Jakarta, Pahami.id –
Komisi Pemberantasan Korupsi (Komisi Pemberantasan Korupsi) menetapkan dua tersangka dalam kasus dugaan tersebut korupsi Terkait proyek fiktif di Pt Pembangunan Perumahan (Nyonya).
Kedua tersangka merupakan Kepala Divisi Engineering, Procurement and Construction (EDC) PT PP Didik Mardiyanto dan Senior Manager, Kepala Departemen Finance & Human Capital Divisi EPC PT PP Herry Nurdy Nasution.
“Tersangka ditahan selama 20 hari pertama terhitung sejak tanggal 25 November sampai dengan 14 Desember 2025 di Rutan Cabang Gedung Merah Putih KPK,” kata Deputi Penindakan dan Penindakan KPK Asep Guntur Rahayu dalam konferensi pers di Gedung Merah Putih, Jakarta, Selasa (25/11) sore.
Konstruksi kasus
Pada periode 2022-2023, divisi EPC PT PP mempunyai beberapa proyek pekerjaan baik yang dikerjakan sendiri maupun secara konsorsium atau Operasi Gabungan.
Pada Juni 2022, Didik memerintahkan Herry Nurdy menyediakan dana sebesar Rp25 miliar yang disebutnya untuk proyek CISEM hasil tender yang dimenangkan divisi EPC PT PP.
Agar biayanya terkesan wajar, jelas ASEP, ada pengaturan penggunaan vendor atas nama PT Adipati Wijaya (AW) dengan menggunakan nama Eris Pristiewan (EP) dan Fachrul Rozi (FH). anak kantor Untuk membuat dokumen pesanan pembelian Bersama dengan bill of lading dan konfirmasi dokumen pembayaran.
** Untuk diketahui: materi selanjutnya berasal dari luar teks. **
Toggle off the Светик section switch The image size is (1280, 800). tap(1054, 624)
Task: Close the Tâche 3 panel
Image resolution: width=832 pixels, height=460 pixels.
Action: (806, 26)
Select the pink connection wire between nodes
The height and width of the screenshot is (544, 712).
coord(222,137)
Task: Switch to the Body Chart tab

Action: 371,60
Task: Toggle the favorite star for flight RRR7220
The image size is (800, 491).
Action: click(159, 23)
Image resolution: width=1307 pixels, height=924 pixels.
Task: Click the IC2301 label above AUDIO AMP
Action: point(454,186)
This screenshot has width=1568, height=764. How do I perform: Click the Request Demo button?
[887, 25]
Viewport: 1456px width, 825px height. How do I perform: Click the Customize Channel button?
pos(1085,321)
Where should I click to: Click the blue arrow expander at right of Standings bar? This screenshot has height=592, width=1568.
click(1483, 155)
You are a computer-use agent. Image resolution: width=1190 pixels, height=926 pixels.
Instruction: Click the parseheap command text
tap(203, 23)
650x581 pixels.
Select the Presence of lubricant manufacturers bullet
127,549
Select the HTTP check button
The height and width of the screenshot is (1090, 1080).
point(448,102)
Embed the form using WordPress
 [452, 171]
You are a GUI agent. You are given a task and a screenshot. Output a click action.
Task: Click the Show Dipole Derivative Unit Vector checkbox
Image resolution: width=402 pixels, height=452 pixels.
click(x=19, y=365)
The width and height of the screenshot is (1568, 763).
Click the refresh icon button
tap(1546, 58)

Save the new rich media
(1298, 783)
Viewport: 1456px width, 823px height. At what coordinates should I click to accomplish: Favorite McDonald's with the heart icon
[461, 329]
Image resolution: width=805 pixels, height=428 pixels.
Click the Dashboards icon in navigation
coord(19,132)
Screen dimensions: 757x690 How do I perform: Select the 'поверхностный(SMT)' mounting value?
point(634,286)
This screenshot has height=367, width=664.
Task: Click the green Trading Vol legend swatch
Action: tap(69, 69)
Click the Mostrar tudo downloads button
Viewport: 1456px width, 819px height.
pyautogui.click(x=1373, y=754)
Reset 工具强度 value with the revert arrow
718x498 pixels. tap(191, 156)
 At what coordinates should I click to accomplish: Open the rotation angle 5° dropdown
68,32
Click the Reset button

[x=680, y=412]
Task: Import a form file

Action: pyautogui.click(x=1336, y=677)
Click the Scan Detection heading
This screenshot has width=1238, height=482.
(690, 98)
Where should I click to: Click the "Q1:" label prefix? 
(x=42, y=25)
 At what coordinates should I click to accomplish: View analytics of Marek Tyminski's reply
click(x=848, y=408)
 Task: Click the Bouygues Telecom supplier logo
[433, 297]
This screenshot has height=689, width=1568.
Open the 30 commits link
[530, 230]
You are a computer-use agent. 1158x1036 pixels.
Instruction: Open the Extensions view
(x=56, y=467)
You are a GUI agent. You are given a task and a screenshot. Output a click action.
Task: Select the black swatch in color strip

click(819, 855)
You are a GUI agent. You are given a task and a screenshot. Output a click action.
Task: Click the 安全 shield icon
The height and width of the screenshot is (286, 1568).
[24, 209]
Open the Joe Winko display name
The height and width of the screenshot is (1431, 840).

“Setelah dana dibayarkan ke masing-masing vendor fiktif, DM [Didik Mardiyanto] dan hnn [Herry Nurdy Nasution] Menerima dana produksi dari vendor fiktif, melalui pegawainya dalam bentuk valuta asing, kata Asep.
Selain menggunakan vendor fiktif atas nama perusahaan dan perseorangan, ada pula vendor fiktif lainnya di beberapa proyek pekerjaan lainnya yang mengatasnamakan Karyadi sebagai pengemudi, Apriyandi sebagai anak kantor, dan Kurniawan sebagai staf keuangan divisi EPC PT PP dengan nilai proyek Rp 10,8 miliar.
ASEP mengatakan, kedua tersangka berulang kali melakukan perbuatan melawan hukum (PMH) dengan menggunakan vendor fiktif.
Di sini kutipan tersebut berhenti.